Herejía

La palabra herejía, se usa para designar un error en materia de fe, sostenido con pertinacia del cual el infractor no se retracta, y que se puede describir como una enseñanza doctrinal que es contraria a la enseñada por la Iglesia. De acuerdo con las Sagradas Escrituras, en 2 Pedro 2:1, se le llama herejía destructora, a la actividad de los falsos maestros, que introducen doctrinas erradas que niegan al Señor. No obstante, el significado literal de herejía, es elección, selección, o partido, y en este último sentido se usa en Hechos 24:14. En Gálatas 5:20, la herejía se enumera entre las “obras de la carne”, significando allí los partidismos que causan divisiones en la Iglesia. En Tito 3:10 dice que, de la persona “herética” o sea, del que cause divisiones. Después de dos amonestaciones, hay que apartarse de ella.

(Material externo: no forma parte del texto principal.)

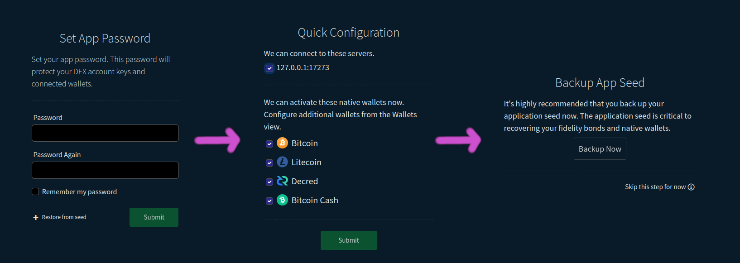The width and height of the screenshot is (740, 263).
Task: Uncheck the Bitcoin wallet checkbox
Action: pyautogui.click(x=269, y=143)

Hubo también en el pueblo falsos profetas, como habrá entre vosotros falsos maestros que introducirán herejías perniciosas y que, negando al Dueño que los adquirió, atraerán sobre sí una rápida destrucción.
Muchos seguirán su libertinaje y, por causa de ellos, el Camino de la verdad será difamado. Traficarán con vosotros por codicia, con palabras artificiosas; desde hace tiempo su condenación no está ociosa, ni su perdición dormida.

2 Pedro 2:1

Blasfemia

El término blasfemia puede usarse en dos sentidos: El primer sentido implica una expresión o acción injuriosa e irreverente o el uso de lenguaje ofensivo en contra de Dios.
Es una herejía cuando en vez de dar honor a Dios, se maldice su nombre. Esto, según Levítico 24:10-16, se castigaba con la muerte.
El mayor pecado que la Biblia registra es la blasfemia contra el Espíritu Santo (Mt 12.31s; Mc 3.28s) que cierra el camino de salvación a la persona.
El segundo sentido en que se usa blasfemia implica hablar mal, injuriar, difamar, maledicencia, como en Efesios 4:31, Marcos 7:22; Col. 3:8 y Tito 3:2. No se puede hablar mal de una persona ya que esta ha sido hecha conforme a la imagen y semejanza de Dios.

“Y al que diga una palabra contra el Hijo del hombre, se le perdonará; pero al que la diga contra el Espíritu Santo, no se le perdonará ni en este mundo ni en el otro”.

Mateo 12:32

Apostasía

La apostasía, es el abandono o retiro voluntario o no, de la fe cristiana por parte de alguien que la profesaba anteriormente. En el Nuevo Testamento este término griego sólo aparece en dos pasajes, Hechos 21:21 y en 2 Tesalonicenses 2:3, donde se enseña que antes de la venida del día del Señor, habrá una rebelión contra Dios, un abandono de la fe, una gran apostasía.
En el lenguaje bíblico, se puede describir a la apostasía, como un volver atrás y no seguir a Jesús (Juan 6:66), o como renegar o abandonar la fe (1 Timoteo 4:1), o ser
arrastrado por el error (2 Pedro 3:17) y como apartarse del Dios vivo (Hebreos 3:12). Las consecuencias de la apostasía son nefastas y se describen en Hebreos 6:4-8 y 10:26-29. Para no caer en el peligro de la apostasía, la Escritura nos motiva a perseverar hasta el fin (Mt 24.13; Lc 8.15), estar firmes y retener la doctrina apostólica (2 Ts 2.15), retener la confianza en Dios (Heb 3.14), y resistir al diablo (1 P 5.9) en la confianza de que Dios fortalece a su pueblo frente a las adversidades que pueden
llevarlo a la apostasía (1 P 5.10; 2 Ts 2.16, 17).

Que nadie os engañe de ninguna manera. Primero tiene que venir la apostasía y manifestarse el Hombre impío, el Hijo de perdición, el Adversario que se eleva sobre todo lo que que lleva el nombre de Dios o es objeto de culto, hasta el extremo de sentarse él mismo en el Santuario de Dios y proclamar que él mismo es Dios.
¿No os acordáis que ya os dije esto cuando estuve entre vosotros? Vosotros sabéis qué es lo que ahora le retiene, para que se manifieste en su momento oportuno.